■ Instructions to follow ■
Search the records below for the word "with", then return every line where it appears.

Dataset entries
BEGIN

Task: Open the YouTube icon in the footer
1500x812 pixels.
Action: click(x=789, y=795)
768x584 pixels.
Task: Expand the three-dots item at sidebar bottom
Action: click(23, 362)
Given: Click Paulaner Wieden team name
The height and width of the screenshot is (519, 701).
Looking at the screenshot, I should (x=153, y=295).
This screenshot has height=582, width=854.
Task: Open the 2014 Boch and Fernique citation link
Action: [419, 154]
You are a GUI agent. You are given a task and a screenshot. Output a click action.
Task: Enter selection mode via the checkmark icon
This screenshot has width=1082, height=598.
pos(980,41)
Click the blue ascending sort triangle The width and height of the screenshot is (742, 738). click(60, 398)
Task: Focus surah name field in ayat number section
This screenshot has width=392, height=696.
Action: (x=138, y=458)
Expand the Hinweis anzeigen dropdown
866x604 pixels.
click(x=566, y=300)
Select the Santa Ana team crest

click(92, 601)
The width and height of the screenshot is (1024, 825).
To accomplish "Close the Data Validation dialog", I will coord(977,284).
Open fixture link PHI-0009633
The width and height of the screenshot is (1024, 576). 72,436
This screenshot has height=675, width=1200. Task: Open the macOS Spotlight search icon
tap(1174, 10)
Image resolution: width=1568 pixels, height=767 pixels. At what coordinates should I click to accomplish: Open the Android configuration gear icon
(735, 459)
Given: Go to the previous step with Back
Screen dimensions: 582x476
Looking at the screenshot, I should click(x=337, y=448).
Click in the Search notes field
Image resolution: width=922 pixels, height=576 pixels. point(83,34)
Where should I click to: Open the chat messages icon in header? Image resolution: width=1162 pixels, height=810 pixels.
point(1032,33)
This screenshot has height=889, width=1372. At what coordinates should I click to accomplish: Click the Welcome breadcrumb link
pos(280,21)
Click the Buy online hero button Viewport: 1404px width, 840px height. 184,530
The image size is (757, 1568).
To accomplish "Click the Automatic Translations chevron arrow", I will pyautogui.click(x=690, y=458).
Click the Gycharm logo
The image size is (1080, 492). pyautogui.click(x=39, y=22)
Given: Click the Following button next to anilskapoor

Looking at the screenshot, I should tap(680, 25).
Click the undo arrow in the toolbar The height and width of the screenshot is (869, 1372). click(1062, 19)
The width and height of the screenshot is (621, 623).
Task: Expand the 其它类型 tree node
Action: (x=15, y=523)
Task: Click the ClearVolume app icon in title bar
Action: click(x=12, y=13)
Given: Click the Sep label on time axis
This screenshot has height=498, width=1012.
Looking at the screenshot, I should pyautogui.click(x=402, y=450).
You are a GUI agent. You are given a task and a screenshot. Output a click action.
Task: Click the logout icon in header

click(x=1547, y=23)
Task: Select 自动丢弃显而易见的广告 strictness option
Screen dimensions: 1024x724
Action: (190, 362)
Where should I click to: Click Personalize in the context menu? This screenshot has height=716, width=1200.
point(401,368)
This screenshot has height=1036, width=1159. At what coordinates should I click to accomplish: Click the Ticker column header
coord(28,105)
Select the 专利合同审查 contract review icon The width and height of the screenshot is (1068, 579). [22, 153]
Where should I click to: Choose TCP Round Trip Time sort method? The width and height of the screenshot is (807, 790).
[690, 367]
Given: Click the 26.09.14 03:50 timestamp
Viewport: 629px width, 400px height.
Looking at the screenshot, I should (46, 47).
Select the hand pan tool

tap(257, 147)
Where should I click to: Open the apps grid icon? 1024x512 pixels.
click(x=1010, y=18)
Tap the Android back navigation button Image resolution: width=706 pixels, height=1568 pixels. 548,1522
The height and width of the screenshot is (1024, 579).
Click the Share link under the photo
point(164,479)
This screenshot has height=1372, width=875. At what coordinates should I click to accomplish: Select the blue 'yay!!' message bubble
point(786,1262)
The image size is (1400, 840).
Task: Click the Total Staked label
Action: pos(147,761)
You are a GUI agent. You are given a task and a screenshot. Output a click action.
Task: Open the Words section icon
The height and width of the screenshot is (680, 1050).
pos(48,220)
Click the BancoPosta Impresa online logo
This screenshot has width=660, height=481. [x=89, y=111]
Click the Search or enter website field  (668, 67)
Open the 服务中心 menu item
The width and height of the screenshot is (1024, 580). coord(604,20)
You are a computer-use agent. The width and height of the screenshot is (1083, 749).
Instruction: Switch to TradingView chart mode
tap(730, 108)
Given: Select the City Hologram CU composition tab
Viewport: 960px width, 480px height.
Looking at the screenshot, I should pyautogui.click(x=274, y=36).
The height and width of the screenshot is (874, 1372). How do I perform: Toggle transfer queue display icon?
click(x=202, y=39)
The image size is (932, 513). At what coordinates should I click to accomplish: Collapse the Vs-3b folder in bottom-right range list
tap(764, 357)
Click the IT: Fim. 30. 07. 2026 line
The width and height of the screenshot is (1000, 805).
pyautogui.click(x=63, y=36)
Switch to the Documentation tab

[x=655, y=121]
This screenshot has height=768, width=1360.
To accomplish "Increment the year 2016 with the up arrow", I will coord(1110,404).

END

■ Your response ■
Given: Go to the previous step with Back
To accomplish "Increment the year 2016 with the up arrow", I will coord(1110,404).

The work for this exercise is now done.